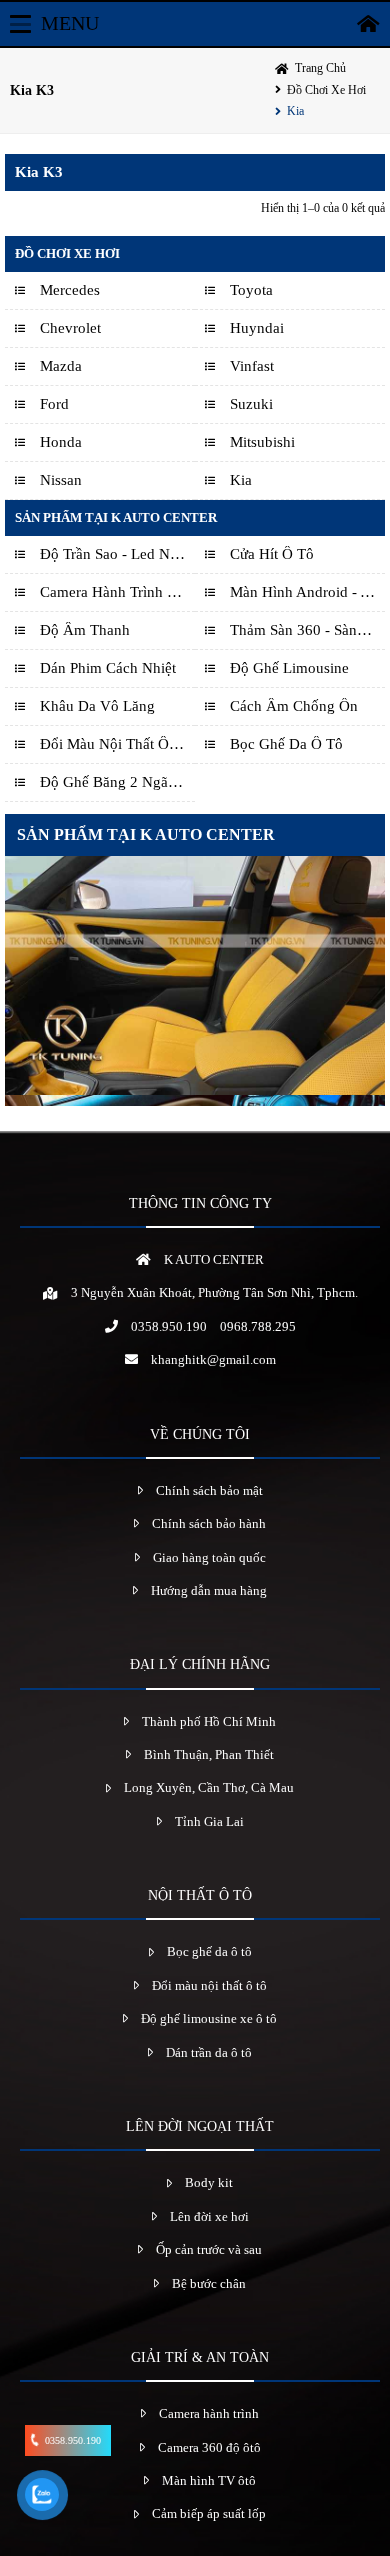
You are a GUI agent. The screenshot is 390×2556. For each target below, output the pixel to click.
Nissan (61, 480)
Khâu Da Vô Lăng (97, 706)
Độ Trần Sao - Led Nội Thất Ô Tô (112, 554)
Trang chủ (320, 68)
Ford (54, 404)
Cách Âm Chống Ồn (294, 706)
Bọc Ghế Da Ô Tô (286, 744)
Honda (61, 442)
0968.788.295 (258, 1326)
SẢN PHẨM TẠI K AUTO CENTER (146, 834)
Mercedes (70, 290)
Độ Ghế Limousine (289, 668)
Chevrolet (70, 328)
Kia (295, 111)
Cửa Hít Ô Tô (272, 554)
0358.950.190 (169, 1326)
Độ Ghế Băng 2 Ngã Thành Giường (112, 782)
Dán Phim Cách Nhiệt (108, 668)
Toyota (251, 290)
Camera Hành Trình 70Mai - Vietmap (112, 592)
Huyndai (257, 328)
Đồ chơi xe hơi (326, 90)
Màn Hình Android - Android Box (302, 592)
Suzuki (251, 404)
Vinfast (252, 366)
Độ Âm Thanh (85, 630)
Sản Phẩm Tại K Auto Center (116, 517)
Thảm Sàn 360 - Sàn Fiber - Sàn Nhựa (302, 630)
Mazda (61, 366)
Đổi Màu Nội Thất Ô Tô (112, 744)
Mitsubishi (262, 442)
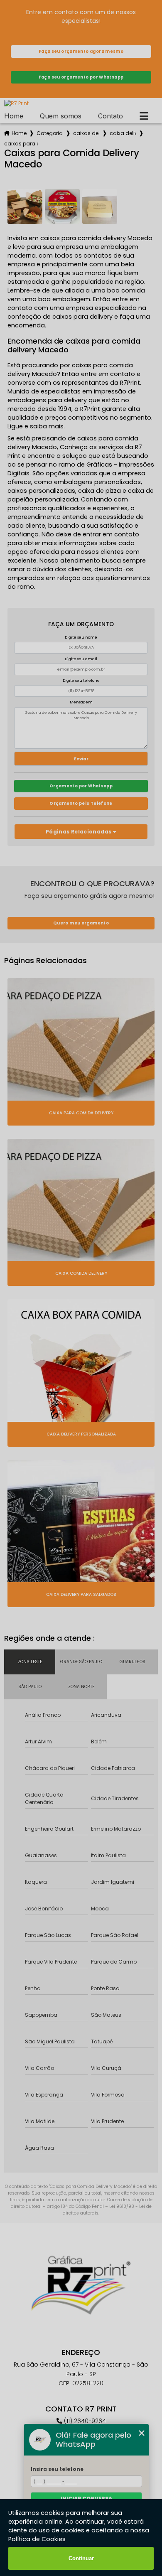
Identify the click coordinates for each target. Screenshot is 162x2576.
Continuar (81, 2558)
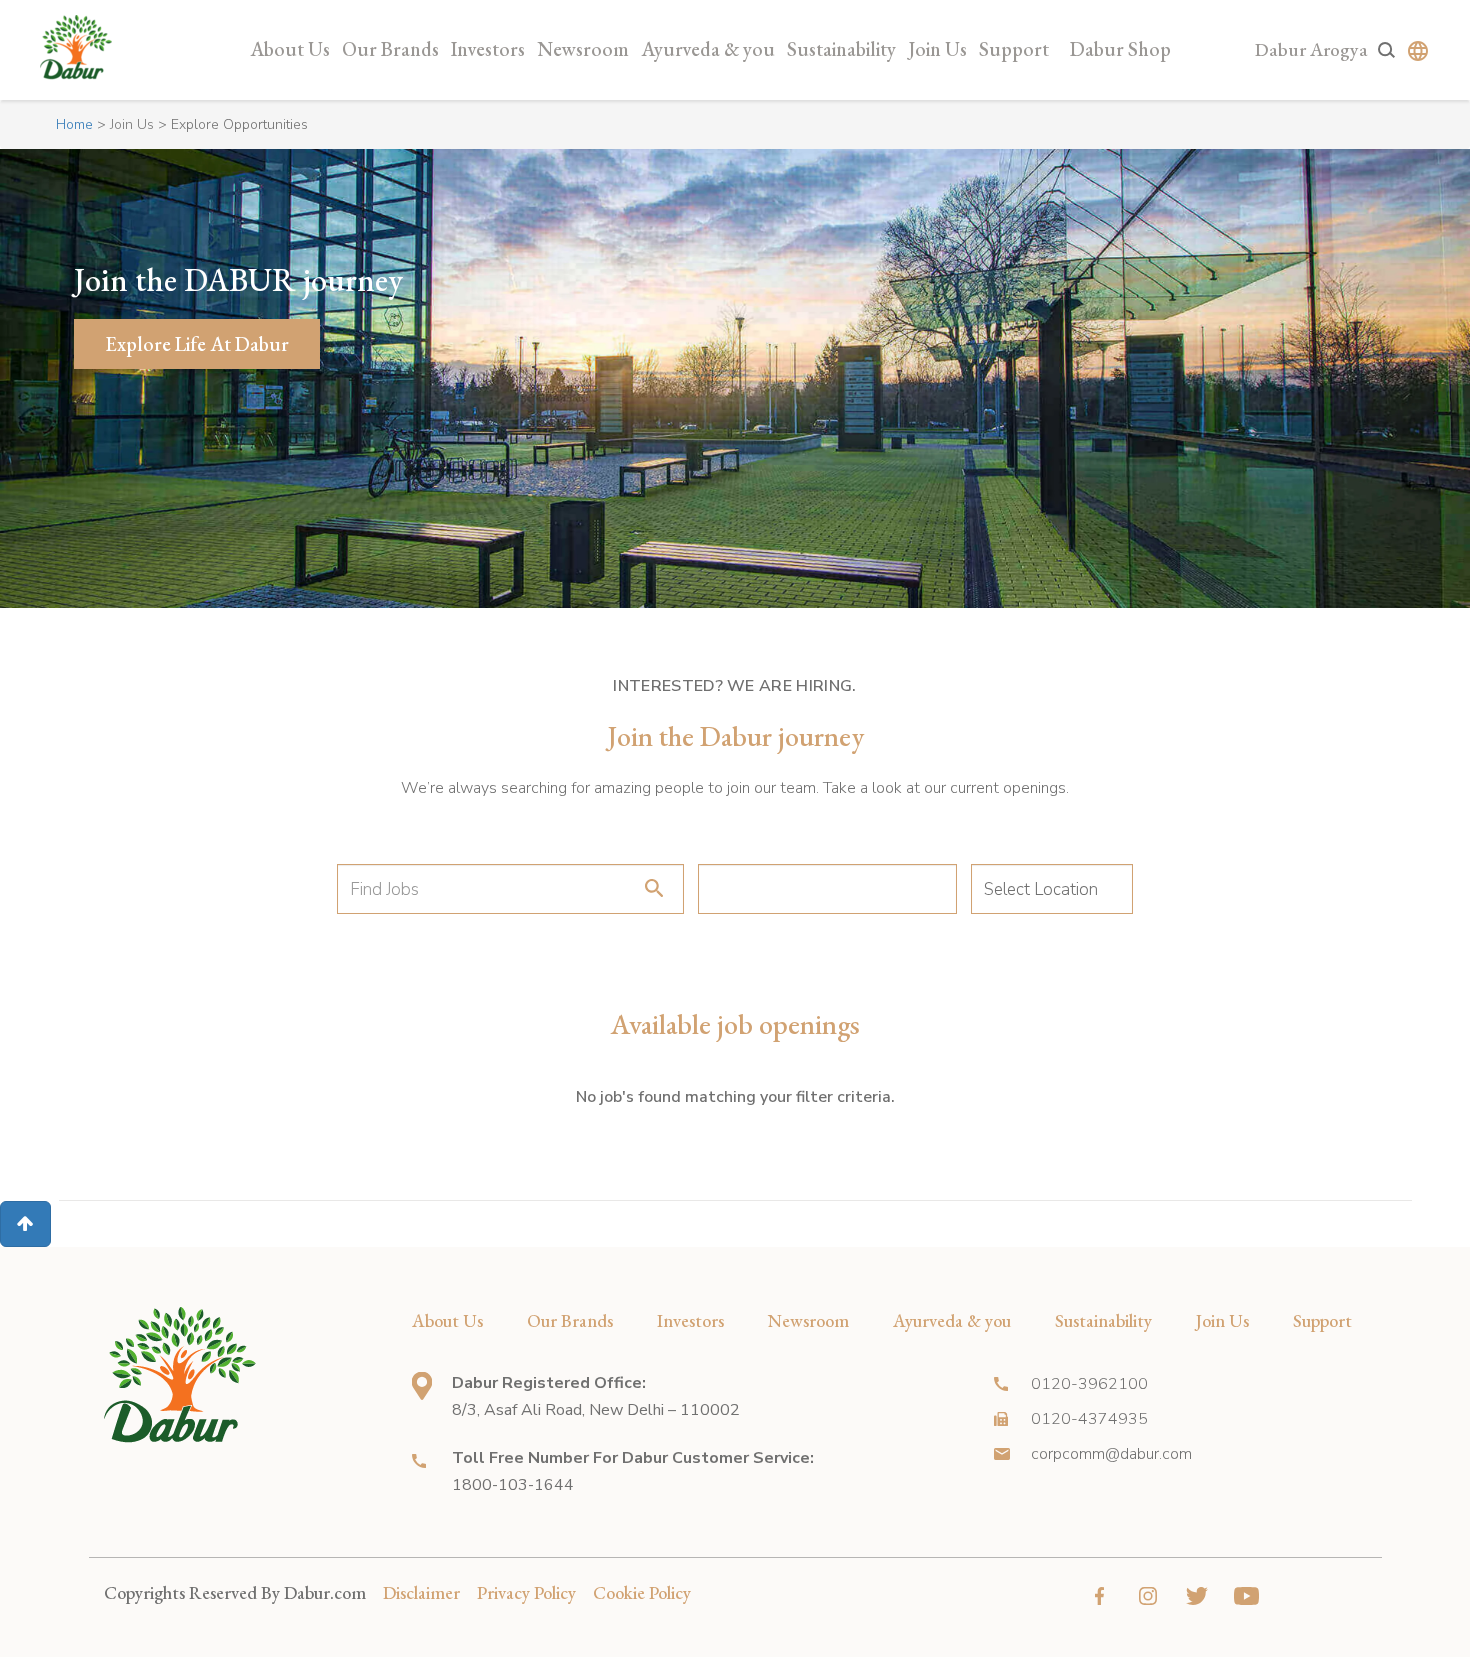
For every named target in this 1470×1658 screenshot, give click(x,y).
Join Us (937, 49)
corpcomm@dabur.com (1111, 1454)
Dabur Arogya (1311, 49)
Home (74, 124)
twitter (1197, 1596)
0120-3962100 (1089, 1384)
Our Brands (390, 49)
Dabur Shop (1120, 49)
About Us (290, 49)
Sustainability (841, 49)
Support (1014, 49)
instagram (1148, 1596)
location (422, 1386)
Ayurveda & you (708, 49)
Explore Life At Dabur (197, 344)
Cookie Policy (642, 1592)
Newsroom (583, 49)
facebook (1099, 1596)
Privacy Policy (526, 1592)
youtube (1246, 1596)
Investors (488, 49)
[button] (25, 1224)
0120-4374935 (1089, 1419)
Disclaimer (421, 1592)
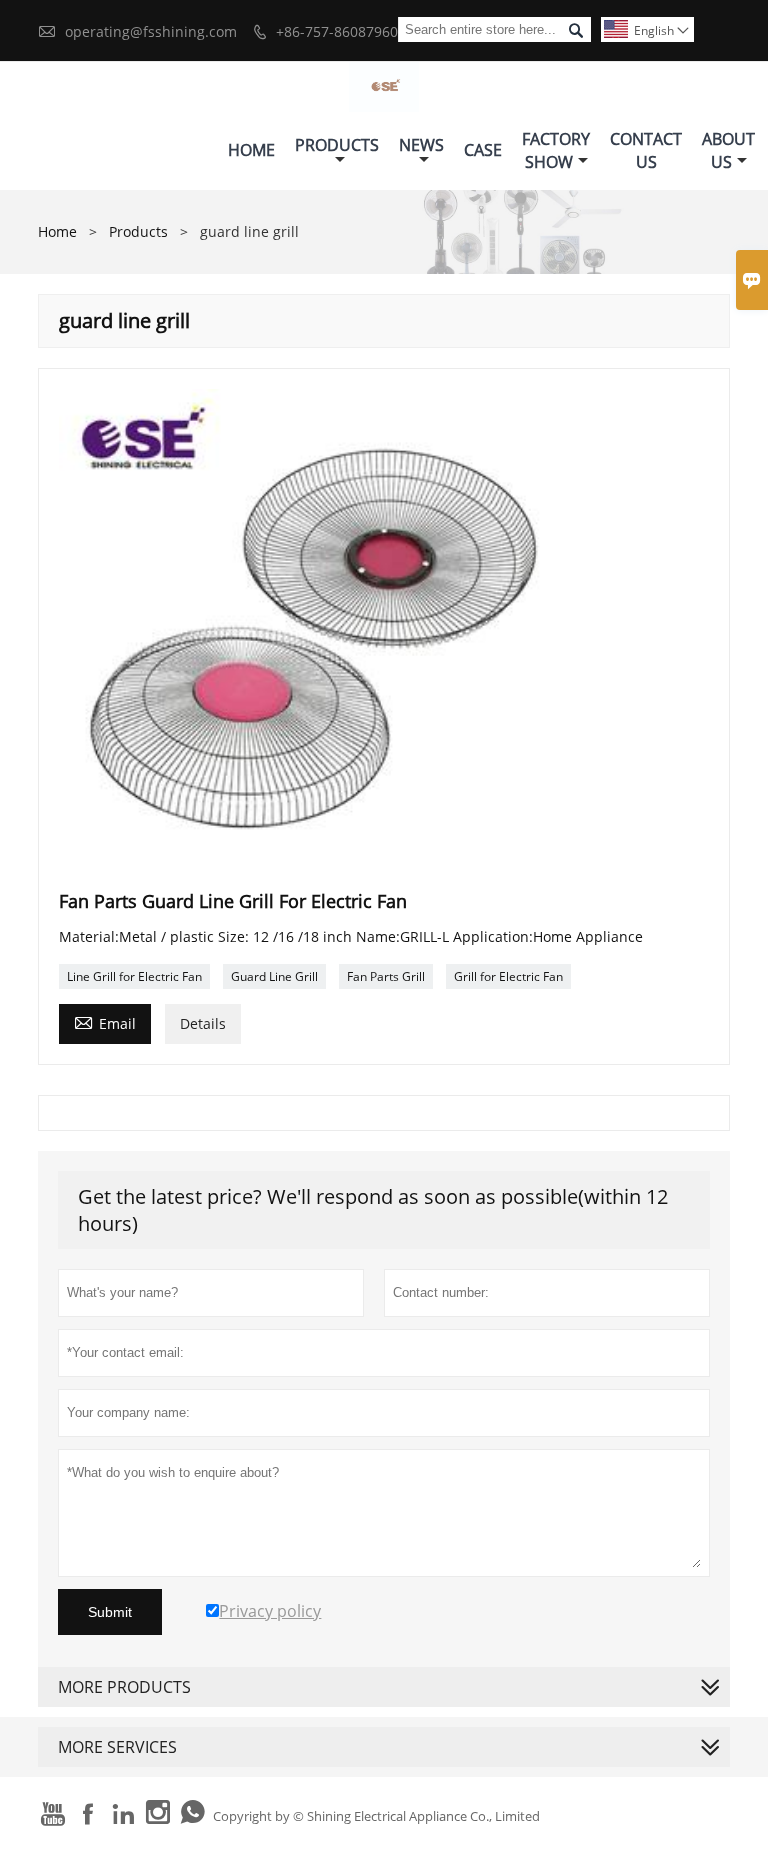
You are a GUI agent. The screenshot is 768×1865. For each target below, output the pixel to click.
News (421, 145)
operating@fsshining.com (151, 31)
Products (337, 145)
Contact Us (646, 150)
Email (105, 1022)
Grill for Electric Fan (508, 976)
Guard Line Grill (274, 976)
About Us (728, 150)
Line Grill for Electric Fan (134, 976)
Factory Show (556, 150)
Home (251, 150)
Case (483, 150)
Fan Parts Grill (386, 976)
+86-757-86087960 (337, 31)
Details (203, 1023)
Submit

WORK ORDER: Please give back exactly the lines of this listing beginning at the line with "corpcomm@dabur.com (1111, 1454)" and ending with the line with "Investors (488, 49)", both included, and nothing else.

ANSWER SECTION:
corpcomm@dabur.com (1111, 1454)
Dabur Arogya (1311, 49)
Home (74, 124)
twitter (1197, 1596)
0120-3962100 (1089, 1384)
Our Brands (390, 49)
Dabur Shop (1120, 49)
About Us (290, 49)
Sustainability (841, 49)
Support (1014, 49)
instagram (1148, 1596)
location (422, 1386)
Ayurveda & you (708, 49)
Explore Life At Dabur (197, 344)
Cookie Policy (642, 1592)
Newsroom (583, 49)
facebook (1099, 1596)
Privacy Policy (526, 1592)
youtube (1246, 1596)
Investors (488, 49)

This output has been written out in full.